WHAT TO PRODUCE
Write out exactly the lines between the line containing "Where should I click to: Add" and the end of the records, counting both ends, and leave out all pictures.

Extracted records
====
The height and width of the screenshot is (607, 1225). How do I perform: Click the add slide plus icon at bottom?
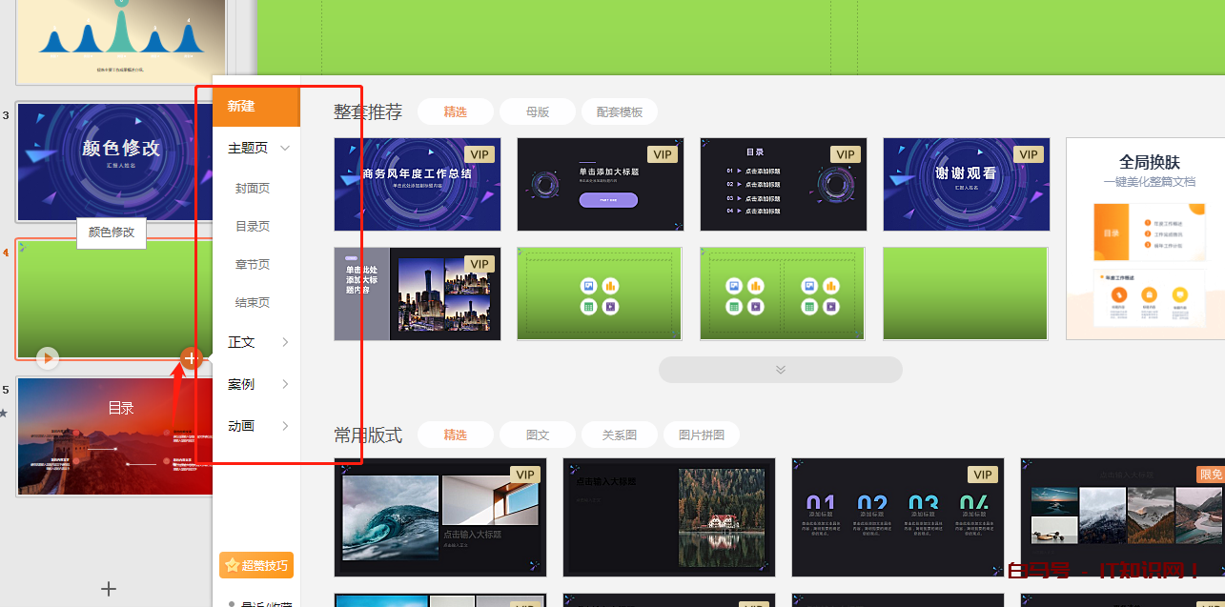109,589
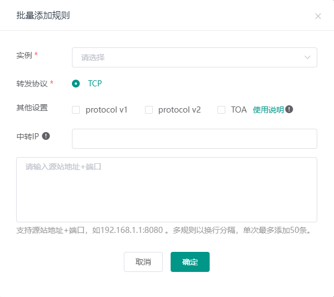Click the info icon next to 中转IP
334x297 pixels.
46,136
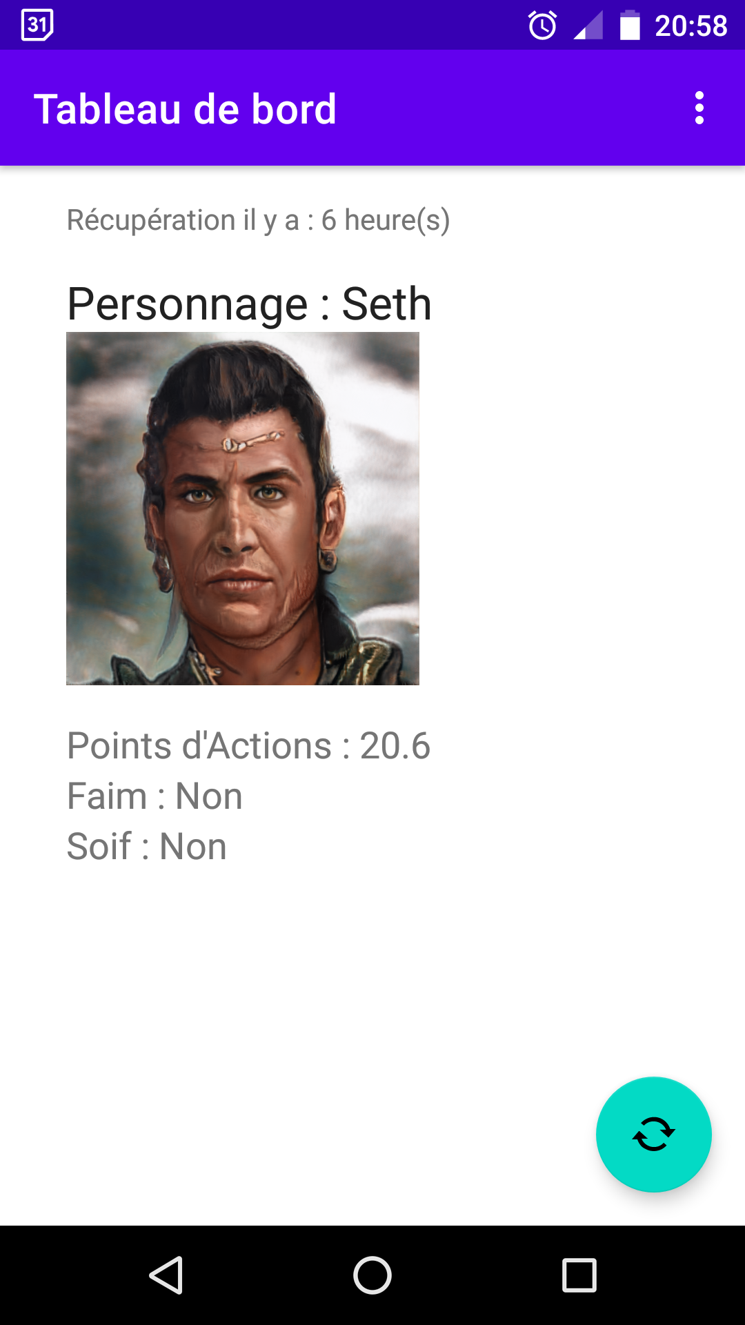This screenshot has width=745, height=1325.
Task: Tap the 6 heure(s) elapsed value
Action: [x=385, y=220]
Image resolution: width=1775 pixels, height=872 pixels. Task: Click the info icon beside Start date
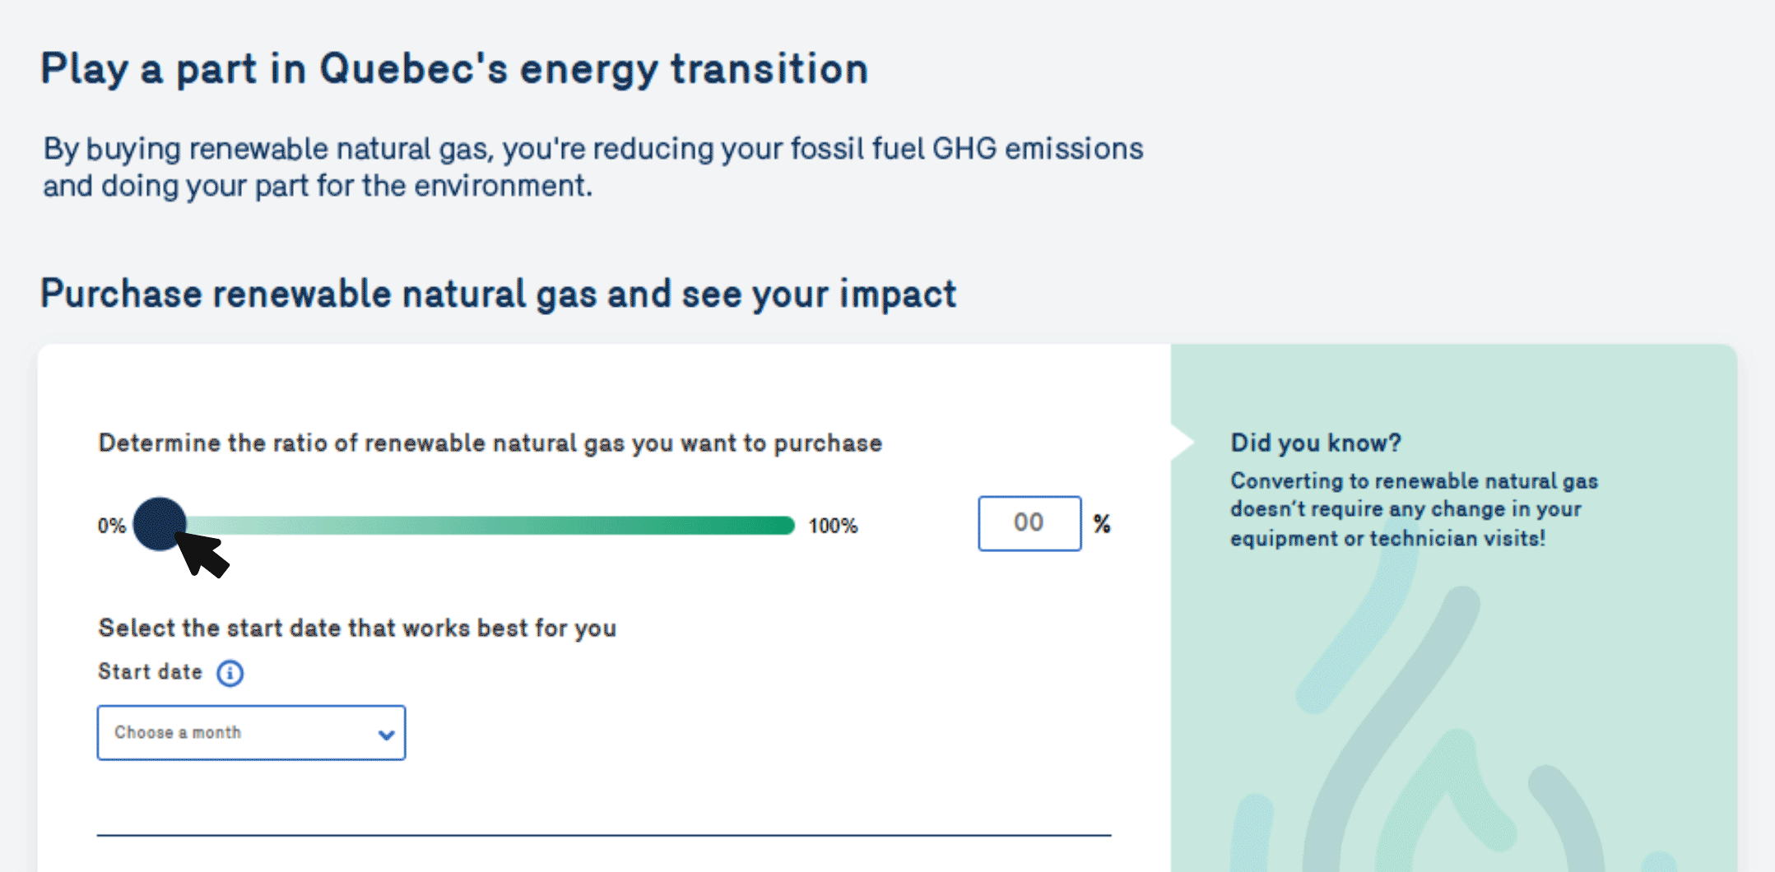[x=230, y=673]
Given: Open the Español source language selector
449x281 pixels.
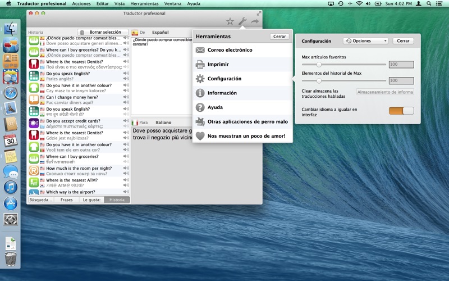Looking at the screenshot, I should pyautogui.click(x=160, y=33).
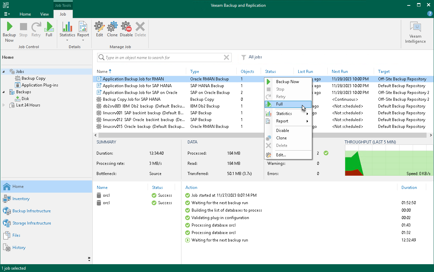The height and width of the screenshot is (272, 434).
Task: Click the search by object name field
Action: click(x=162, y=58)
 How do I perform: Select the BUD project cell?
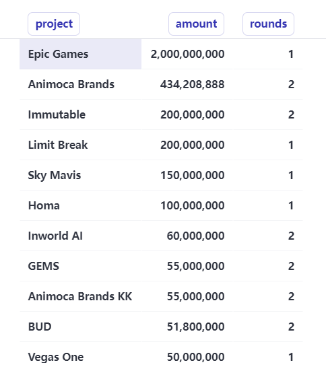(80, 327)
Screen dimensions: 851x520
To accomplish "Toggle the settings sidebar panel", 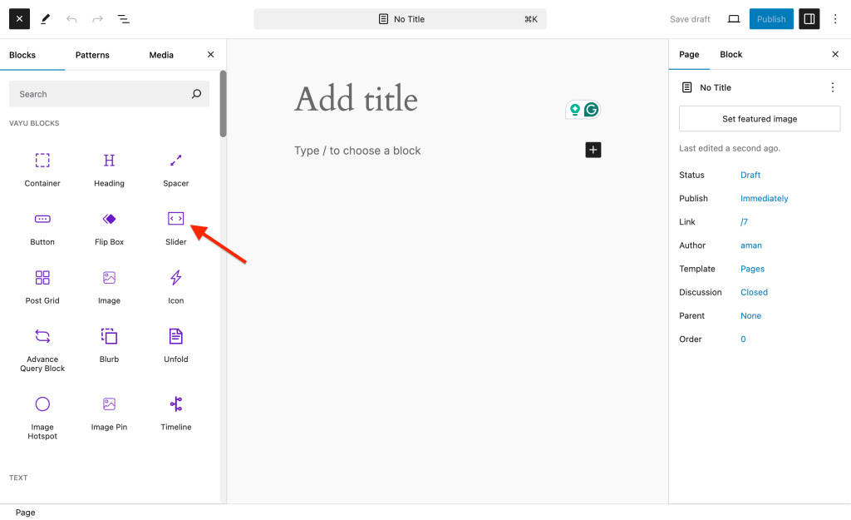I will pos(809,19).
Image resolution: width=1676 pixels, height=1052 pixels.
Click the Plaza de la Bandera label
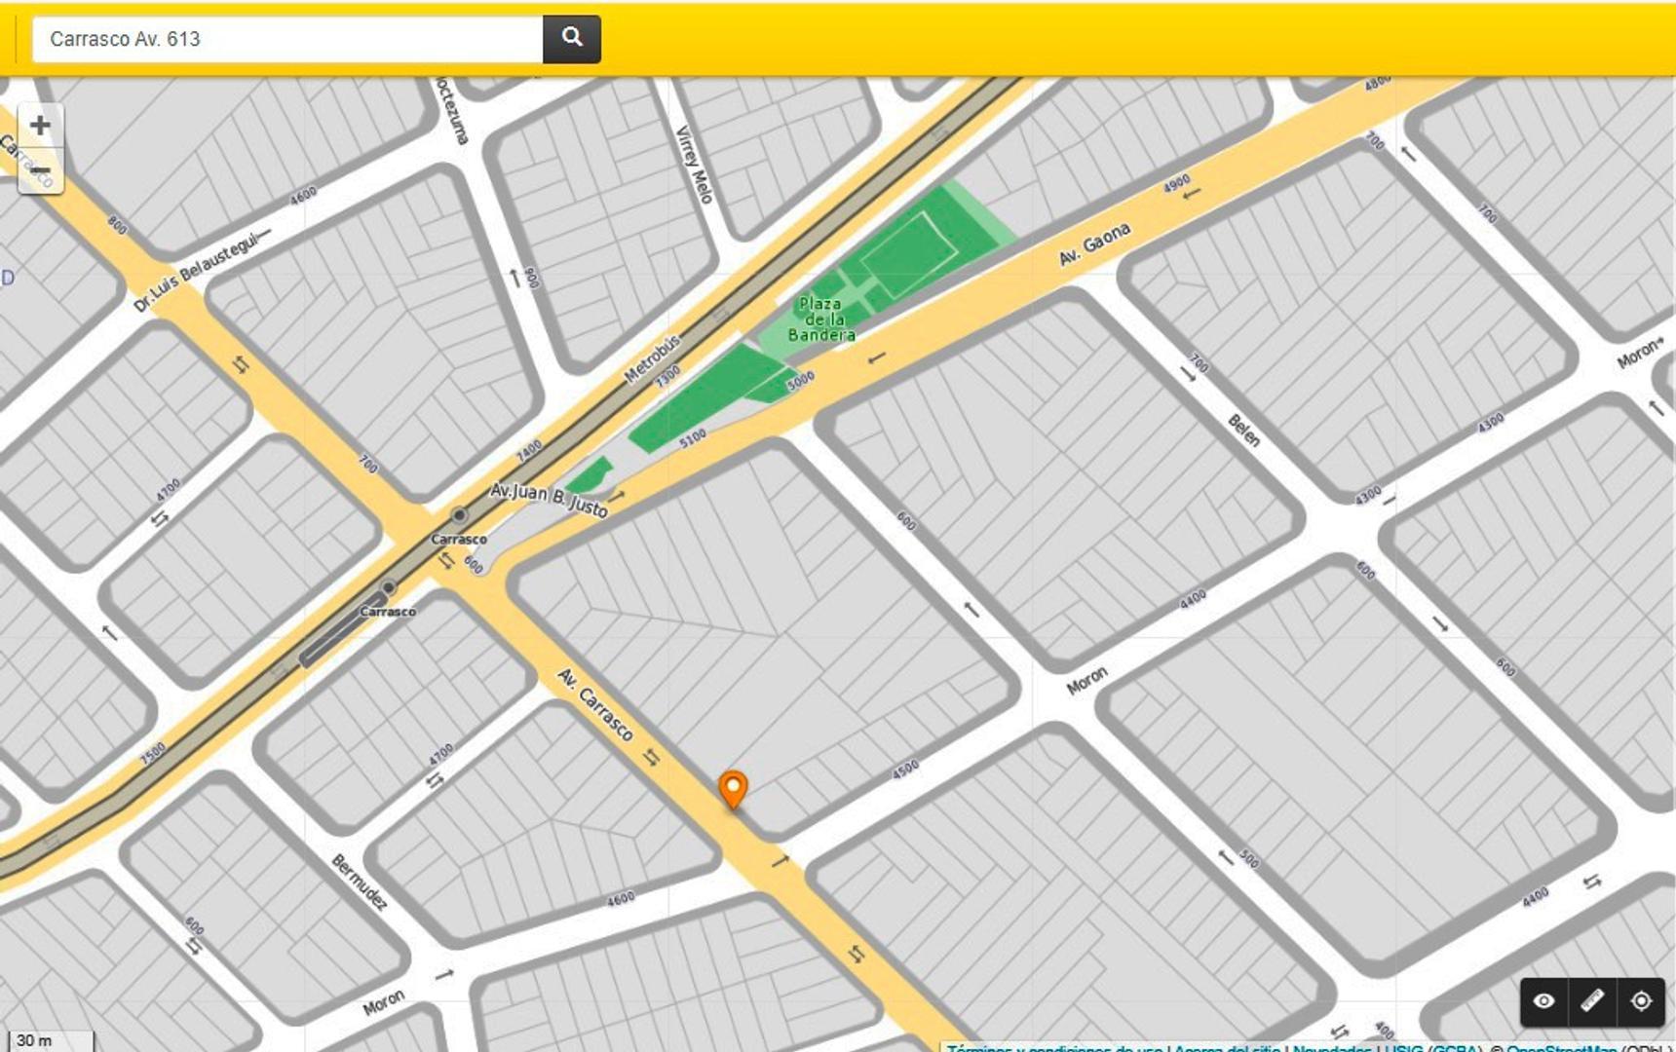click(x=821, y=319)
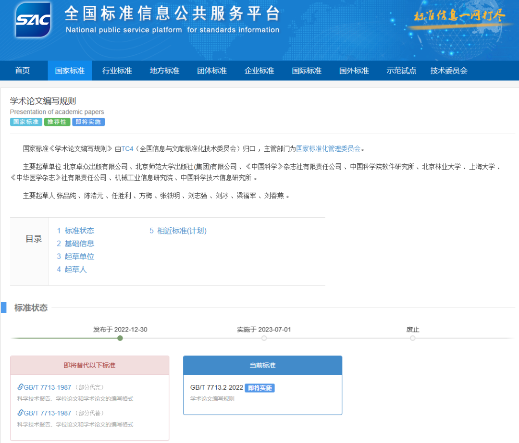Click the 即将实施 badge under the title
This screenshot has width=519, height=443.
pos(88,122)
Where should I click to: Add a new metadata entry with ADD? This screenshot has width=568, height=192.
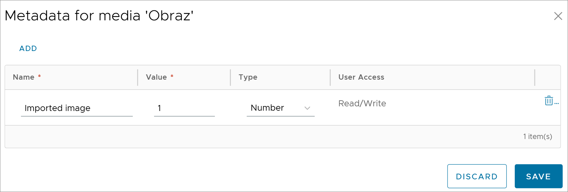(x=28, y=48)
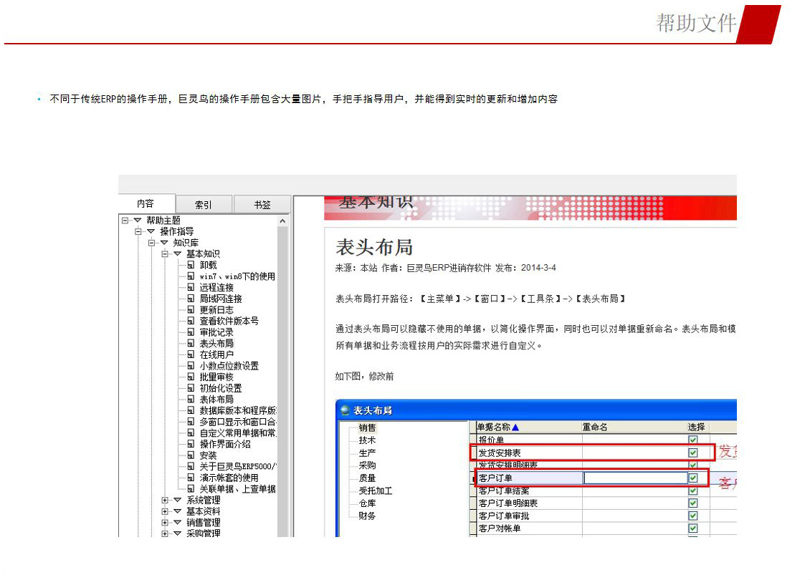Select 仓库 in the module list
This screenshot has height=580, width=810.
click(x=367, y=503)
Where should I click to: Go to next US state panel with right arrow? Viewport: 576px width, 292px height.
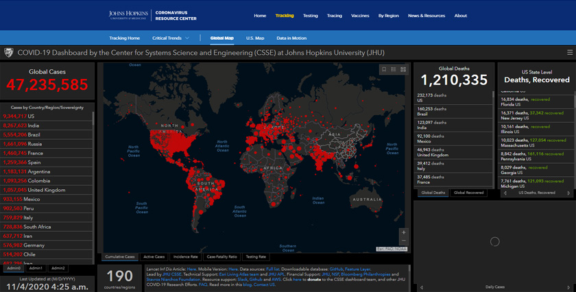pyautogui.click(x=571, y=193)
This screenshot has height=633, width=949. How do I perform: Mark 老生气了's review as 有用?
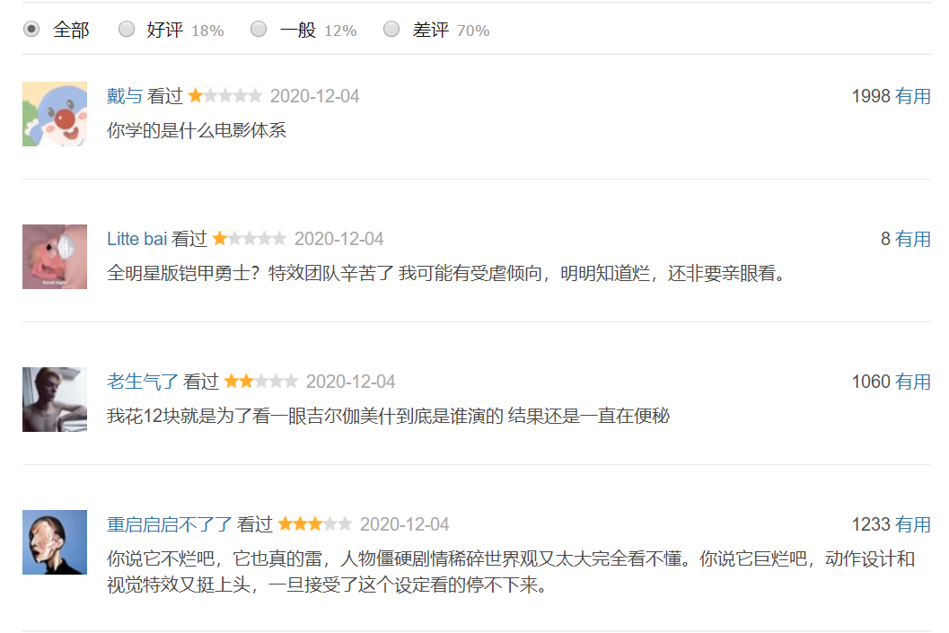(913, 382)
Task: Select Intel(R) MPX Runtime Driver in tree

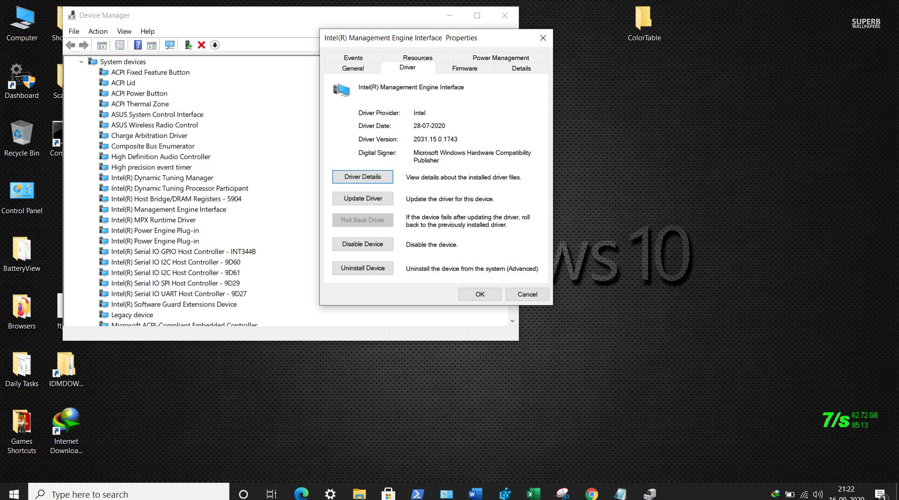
====
WRITTEN ANSWER
Where should I click to: Add a new metadata entry with ADD? This screenshot has width=568, height=192.
(x=28, y=48)
Select 仓库 in the module list
This screenshot has height=580, width=810.
click(x=367, y=503)
Where should I click to: Go to next US state panel with right arrow? Viewport: 576px width, 292px height.
pyautogui.click(x=571, y=193)
This screenshot has height=633, width=949. How do I perform: Mark 老生气了's review as 有用?
(913, 382)
Task: Select Intel(R) MPX Runtime Driver in tree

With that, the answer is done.